NYS DOT: “We Have The Solution to Buffalo’s Skyway Problem”
By Frank Brutus
The New York State Department of Transportation has issued a dramatic proposal to eliminate the Buffalo Skyway by the year 2019. Instead of demolishing the structure, as a recent urban renewal commission has suggested, The DOT’s plan calls for raising the City of Buffalo itself to match the highest point of the 110-foot tall Skyway.
“This is not a new idea,” stated Jonathan Manly, a NYS DOT spokesman. “The city of Seattle was raised dramatically 100 years ago to eliminate the flooding issues that regularly destroyed parts of that city. In Buffalo we’re not seeing floods. What we’re dealing with here is a brutal ugliness that has taken generations to achieve.
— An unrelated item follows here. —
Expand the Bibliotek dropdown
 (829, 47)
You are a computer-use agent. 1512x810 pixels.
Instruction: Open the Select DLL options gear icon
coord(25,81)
But that problem would be eliminated in a mere decade simply by raising the municipal area up to the same altitudinal grade as the Skyway.”
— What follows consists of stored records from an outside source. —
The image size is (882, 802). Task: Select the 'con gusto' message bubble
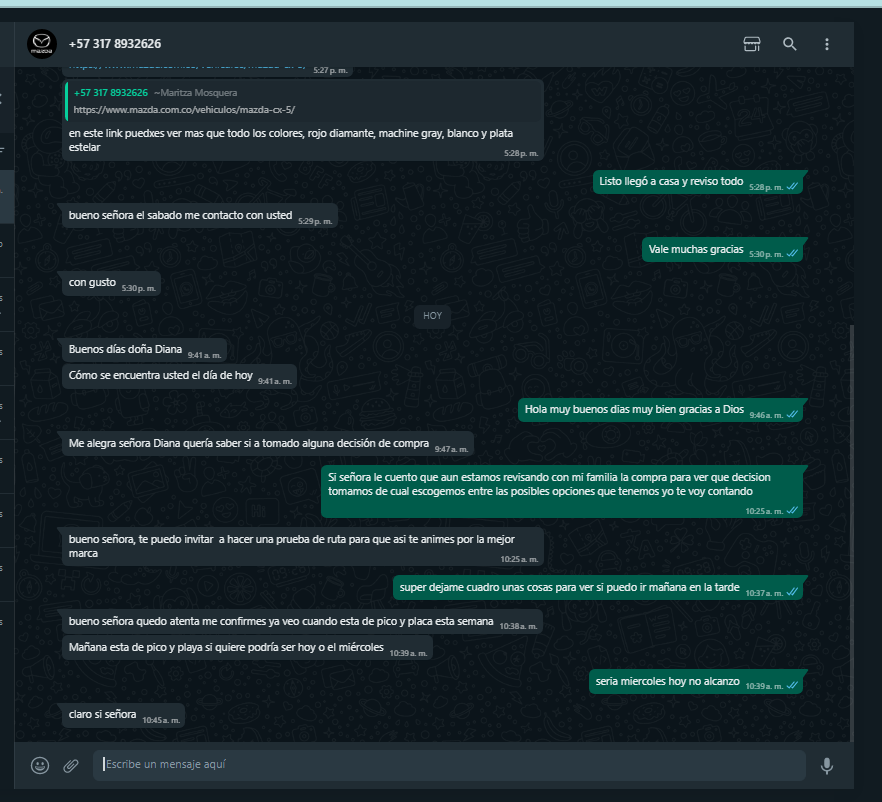click(x=111, y=283)
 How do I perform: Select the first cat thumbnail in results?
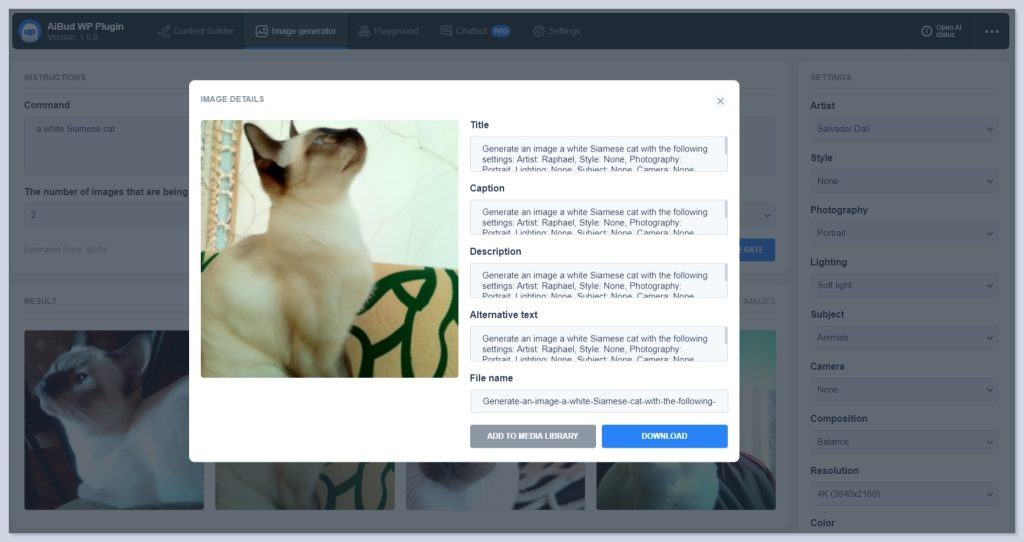[114, 420]
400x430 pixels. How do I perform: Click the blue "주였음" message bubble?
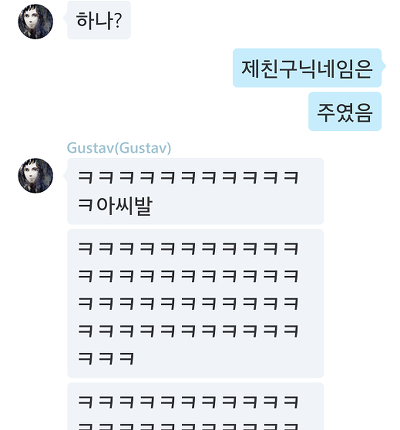(x=345, y=112)
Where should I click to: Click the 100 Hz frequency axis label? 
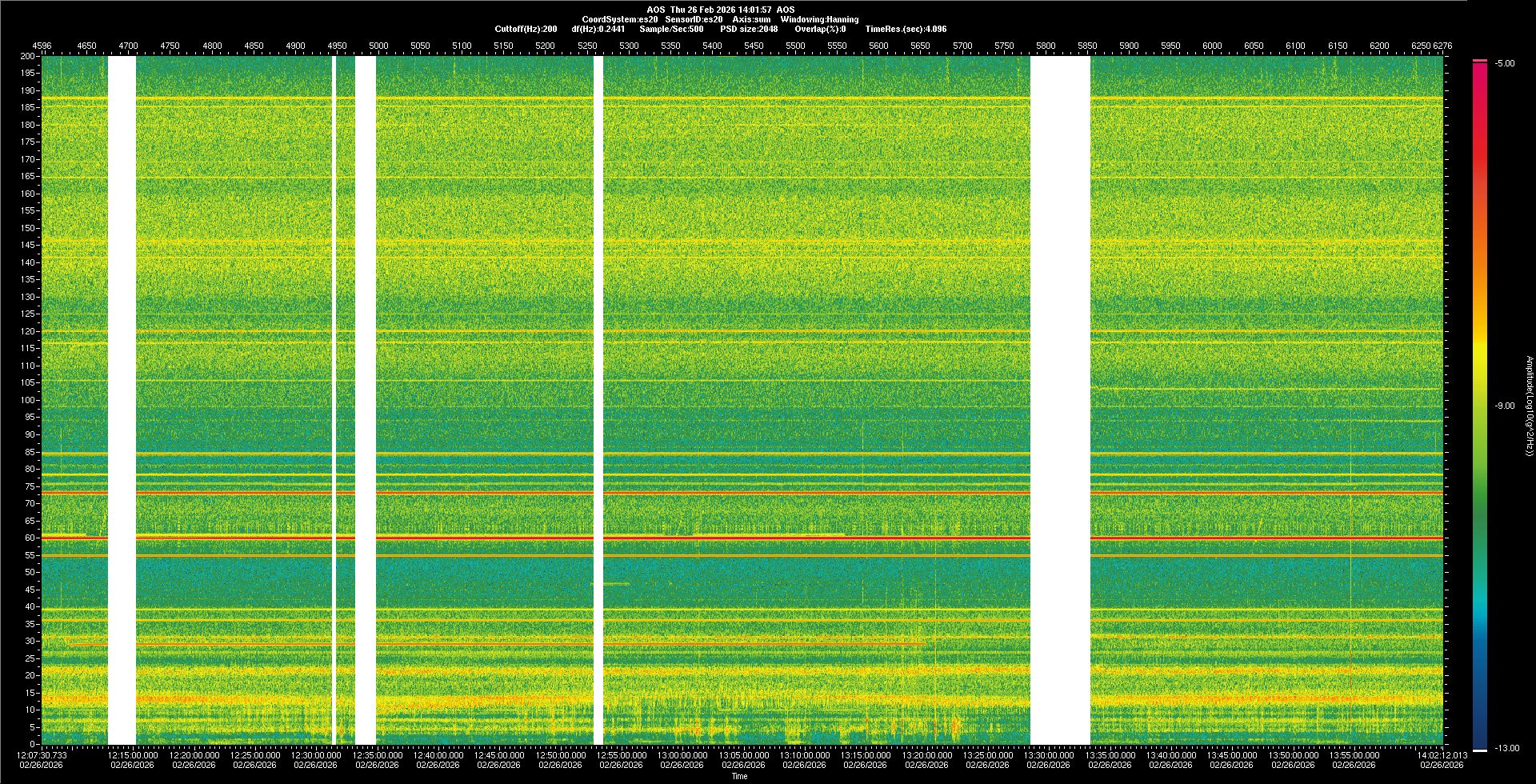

State DOT Engineer Evan Brady says that according to the current architectural drawings, the top floor of virtually every tall structure in downtown Buffalo would serve as the first floor after the City is raised. “We would have a dramatic underground network of Grade A office space absolutely unique in the entire nation.” The major exceptions to this are City Hall and the HSBC towers, whose entry floors will be the 14th and the 21st floor respectively.
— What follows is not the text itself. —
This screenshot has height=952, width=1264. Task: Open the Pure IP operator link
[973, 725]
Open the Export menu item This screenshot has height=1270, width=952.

At a hastily convened press conference held under the aging span, Congressman Brian Higgins and former ambassador to Malta Anthony Gioia both sounded enthusiastic about the proposal. “We’re talking about an engineering feat that would bring tourists from around the world,” said Higgins. “What other city in the world will be able to claim that it eliminated a towering eyesore by raising itself to the same level of that very eyesore?”
Gioia mentioned that of all the great Buffalo pastimes he missed during his tenure in Malta, sledding in Delaware Park was at the top of the list. “But I could never have thought of something as brilliant as this. Can you imagine the angle of the slope running from the city back down to Lake Erie? During its coldest winter months, Buffalo will instantly become an international destination for sledders of all ages.”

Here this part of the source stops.